Your task: Across these entries, report how many lines include the string "below", with nothing but the number.

Records from a data collection:

[Start of section]

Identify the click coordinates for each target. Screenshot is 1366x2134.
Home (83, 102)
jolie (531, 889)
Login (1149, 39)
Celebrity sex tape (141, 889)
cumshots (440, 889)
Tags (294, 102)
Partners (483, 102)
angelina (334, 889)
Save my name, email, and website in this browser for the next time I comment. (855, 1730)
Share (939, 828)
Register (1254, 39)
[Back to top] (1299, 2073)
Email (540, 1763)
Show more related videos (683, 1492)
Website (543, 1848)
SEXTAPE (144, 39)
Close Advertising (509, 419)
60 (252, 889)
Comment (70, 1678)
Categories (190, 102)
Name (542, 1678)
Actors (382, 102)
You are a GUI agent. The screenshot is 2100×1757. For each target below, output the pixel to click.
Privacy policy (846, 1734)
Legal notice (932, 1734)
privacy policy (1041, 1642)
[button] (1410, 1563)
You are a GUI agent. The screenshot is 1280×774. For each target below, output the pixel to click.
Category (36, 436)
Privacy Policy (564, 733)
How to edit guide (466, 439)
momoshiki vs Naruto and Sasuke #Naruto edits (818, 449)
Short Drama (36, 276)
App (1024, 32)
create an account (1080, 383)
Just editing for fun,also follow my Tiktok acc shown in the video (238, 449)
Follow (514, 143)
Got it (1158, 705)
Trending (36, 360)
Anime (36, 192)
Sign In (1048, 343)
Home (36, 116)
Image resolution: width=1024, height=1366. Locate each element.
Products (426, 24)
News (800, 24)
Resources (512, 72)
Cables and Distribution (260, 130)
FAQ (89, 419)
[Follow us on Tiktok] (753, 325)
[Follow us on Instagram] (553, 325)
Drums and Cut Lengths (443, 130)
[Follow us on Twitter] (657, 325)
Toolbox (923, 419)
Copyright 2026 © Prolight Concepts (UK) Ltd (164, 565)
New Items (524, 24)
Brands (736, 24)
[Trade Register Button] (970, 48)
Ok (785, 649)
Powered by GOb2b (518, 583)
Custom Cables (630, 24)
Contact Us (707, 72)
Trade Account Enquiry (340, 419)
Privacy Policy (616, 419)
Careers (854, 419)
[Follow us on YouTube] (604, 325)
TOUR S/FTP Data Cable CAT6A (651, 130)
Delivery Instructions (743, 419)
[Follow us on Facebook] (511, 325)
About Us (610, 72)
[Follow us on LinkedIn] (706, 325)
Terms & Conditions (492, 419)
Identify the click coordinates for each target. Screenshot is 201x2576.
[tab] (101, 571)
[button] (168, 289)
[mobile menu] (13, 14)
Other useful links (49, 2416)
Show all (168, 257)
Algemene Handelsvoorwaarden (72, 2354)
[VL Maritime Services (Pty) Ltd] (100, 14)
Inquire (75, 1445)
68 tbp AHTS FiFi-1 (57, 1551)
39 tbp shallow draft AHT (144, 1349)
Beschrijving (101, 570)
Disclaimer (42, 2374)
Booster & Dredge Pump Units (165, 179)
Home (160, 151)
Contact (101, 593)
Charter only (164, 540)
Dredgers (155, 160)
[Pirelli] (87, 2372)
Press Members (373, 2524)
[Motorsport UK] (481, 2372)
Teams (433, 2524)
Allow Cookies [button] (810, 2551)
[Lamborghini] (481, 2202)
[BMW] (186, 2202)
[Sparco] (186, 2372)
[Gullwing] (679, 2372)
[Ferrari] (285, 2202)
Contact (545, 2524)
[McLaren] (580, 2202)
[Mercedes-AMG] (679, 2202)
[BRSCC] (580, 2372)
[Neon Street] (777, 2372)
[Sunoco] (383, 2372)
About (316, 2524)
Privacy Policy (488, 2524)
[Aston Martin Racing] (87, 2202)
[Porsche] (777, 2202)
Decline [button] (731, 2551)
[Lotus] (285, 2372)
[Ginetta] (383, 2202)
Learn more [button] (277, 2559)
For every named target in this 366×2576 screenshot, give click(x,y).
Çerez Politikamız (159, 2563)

[End of section]

Answer box: 2